The "Russian Roulette" sampling technique (which is creepily named, but is known officially as so) is a sampling technique used in ray tracing to reduce the number of samples for evaluating some value, while maintaining the convergence. It was very mystifying at first sight, but became very intuitive when I came up of a graphical explanation.

Shortly put, the Russian Roulette sampling technique can be interpreted as making "copies" of high-order terms, to use *in place of* the dropped off terms that were not evaluated in other samples. This can be described graphically using the following figure.

Let us consider a problem where we want to evaluate 4 orders of some value, with 5 samples. In ray tracing, this could be evaluating the radiance using terms of up to 4 reflections with 5 samples, for instance. In the figure above, the colors correspond to the orders of the value, and the number n in the circle indicates that it is the n-th sample.

The leftmost figure shows a direct method of evaluating this value, that is to just simply evaluate all of the orders in all of the samples. However, in ray tracing it can be time-consuming to do such evaluations.

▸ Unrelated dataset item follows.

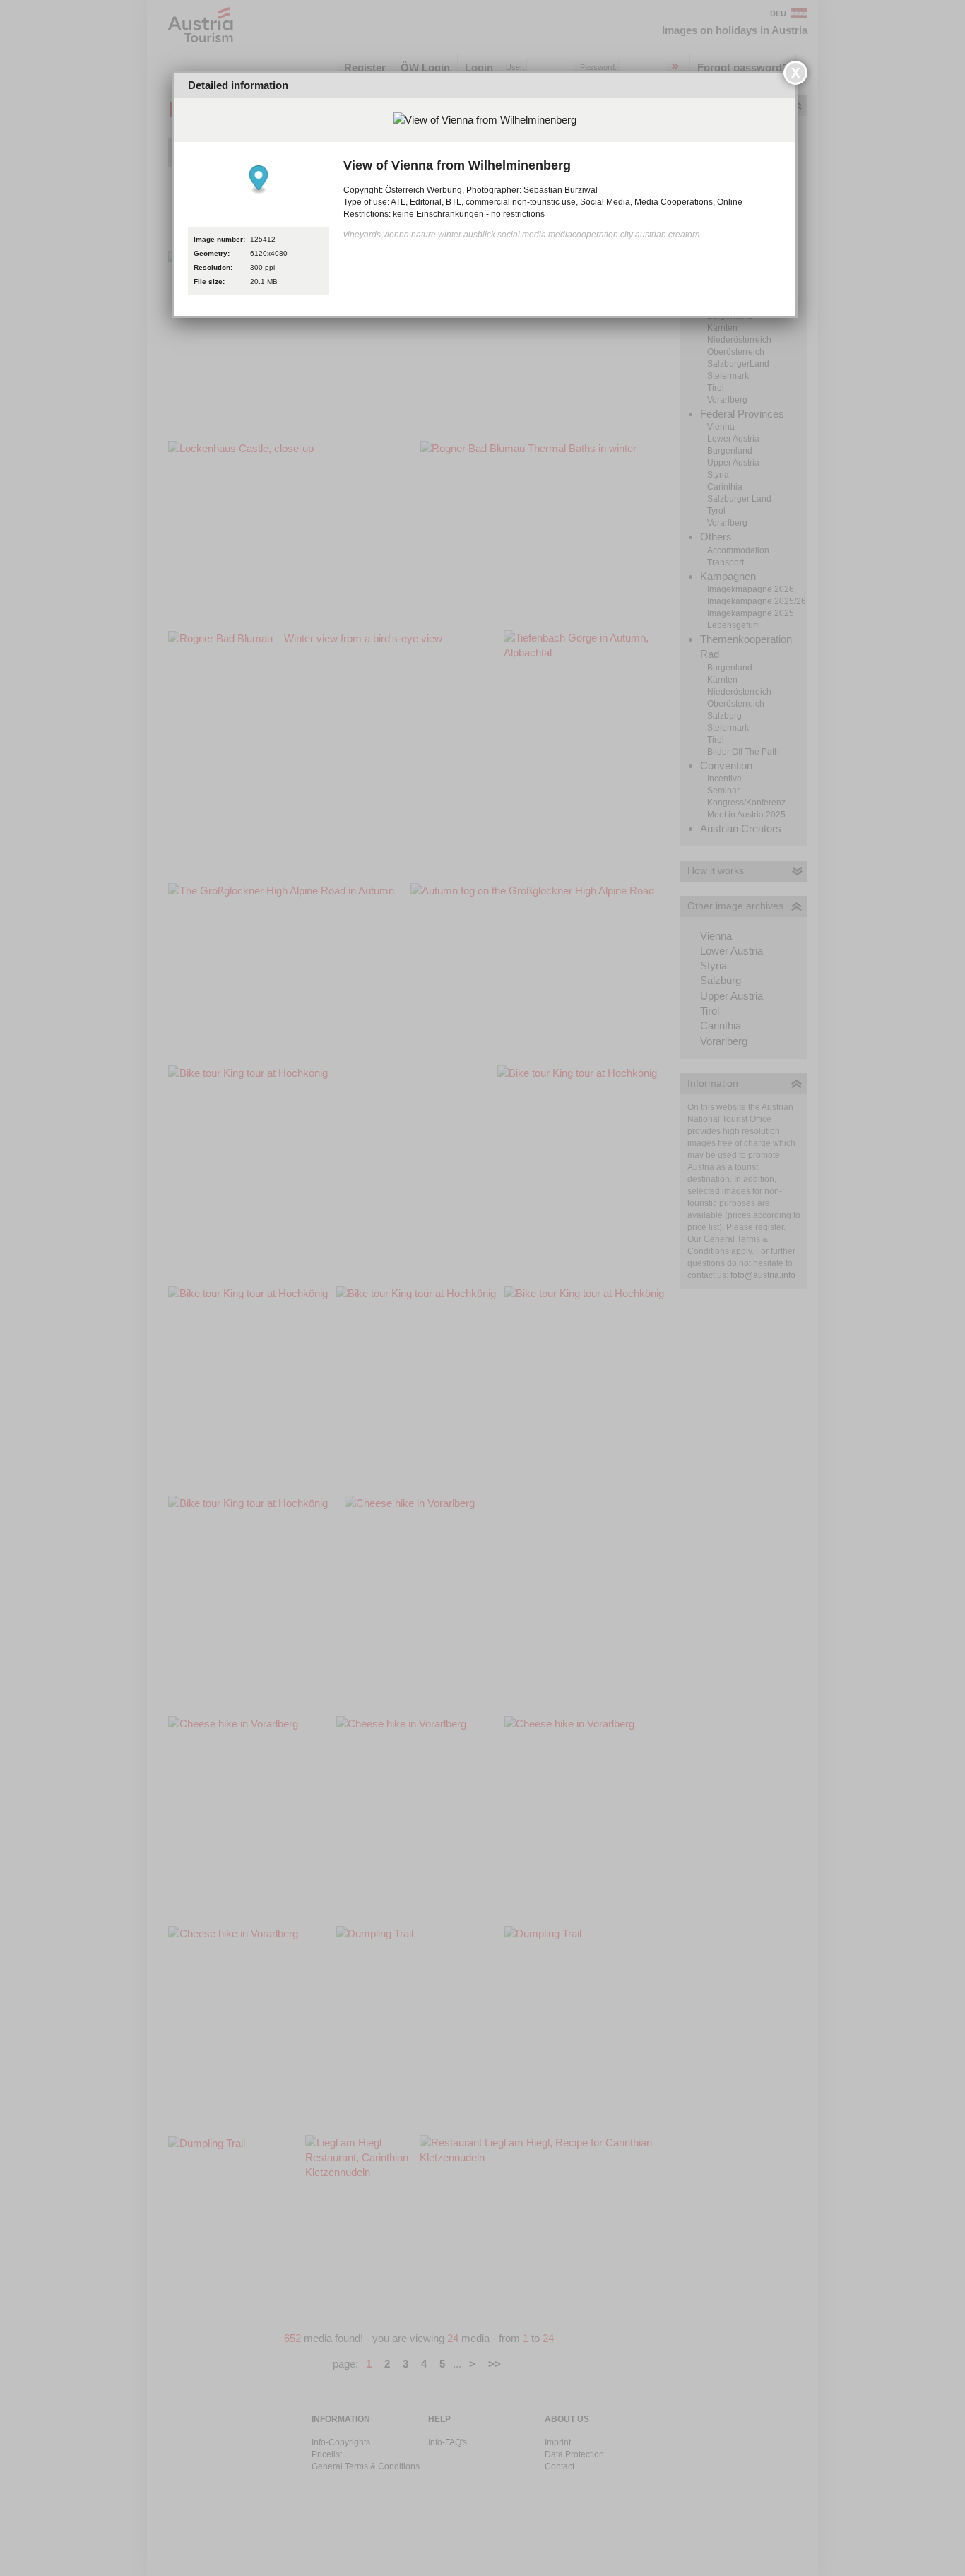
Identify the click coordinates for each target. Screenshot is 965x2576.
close (795, 73)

This is where the Russian Roulette sampling technique comes in. In the Russian Roulette technique, we aim to evaluate only a few high-order terms. Basically, before evaluating each order of terms, we roll some dice - and proceed to evaluate high order terms at only a given probability, or else halt the evaluation and move on to the next samples. Each higher order term must survive this judgement before it gets evaluated, or otherwise the "game" (higher-term evaluation) ends and moves on to the next round (sample) - therefore, the name "Russian Roulette." In this figure, we've assumed a 50% probability of proceeding to evaluate the next higher order. The figure on the center shows the actually calculated terms in each sample, for the Russian Roulette. In other words, the circles in the figure are the circles that "survived" the Roulette. Notice that the number of evaluations is reduced to around half of that in the left figure, and many high orders are dropped off.

Now, since we have excluded many orders, we don't have enough circles (terms) to add up to calculate the average. (i.e., simply taking the average of all of the terms (circles) provides an inaccurate estimate of the true value, compared to the estimator shown on the left figure.) Specifically, each n-th order term shows up at a ratio of (1/2)^(n-1) compared to the number of them in the left figure.

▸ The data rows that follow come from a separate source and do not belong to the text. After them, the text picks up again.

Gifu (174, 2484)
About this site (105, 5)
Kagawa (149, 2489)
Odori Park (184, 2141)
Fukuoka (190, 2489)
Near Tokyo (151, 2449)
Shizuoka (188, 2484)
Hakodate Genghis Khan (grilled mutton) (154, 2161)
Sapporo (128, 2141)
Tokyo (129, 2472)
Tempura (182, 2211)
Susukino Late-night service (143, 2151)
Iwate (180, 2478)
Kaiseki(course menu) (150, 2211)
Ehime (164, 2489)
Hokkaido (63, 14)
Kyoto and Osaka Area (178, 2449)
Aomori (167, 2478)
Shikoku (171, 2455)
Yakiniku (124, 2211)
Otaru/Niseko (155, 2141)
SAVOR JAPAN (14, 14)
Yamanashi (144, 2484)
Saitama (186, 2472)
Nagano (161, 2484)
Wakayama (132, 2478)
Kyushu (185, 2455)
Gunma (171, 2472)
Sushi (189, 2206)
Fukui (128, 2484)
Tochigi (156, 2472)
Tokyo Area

How do we calculate the average with such few circles (terms)? The answer, which is the Russian Roulette sampling technique, is to use *copies* of other circles (terms) as placeholders. Mathematically, the technique is to divide the value of each evaluated term by the probability of its appearance when taking the grand average. This obscure technique can be understood by observing the right side of the figure. Dividing the term by its survival probability p is equivalent to considering as if 1/p copies of that term has existed in the evaluation. This is the whole idea of the sampling technique, and is depicted in the figure above as copies of the circle. (Copies are indicated by red index numbers.) By making "copies" in such a way, the number of samples of each order approximately match that of the direct technique shown in the left side of the first figure. Although the number of circles differ from its true value (they are short in the 3rd order and excessive in the 2nd and 4th order), if we take a sufficient number of samples, the law of large numbers helps us to diminish those discrepancies to an ignorable level. Therefore, the "magic" of dividing higher order terms in the Russian Roulette technique, can be interpreted as making the "right number of copies" of that term, so that it properly compensates for the higher order terms that did not survive to be evaluated (i.e. dropped in the sampling process).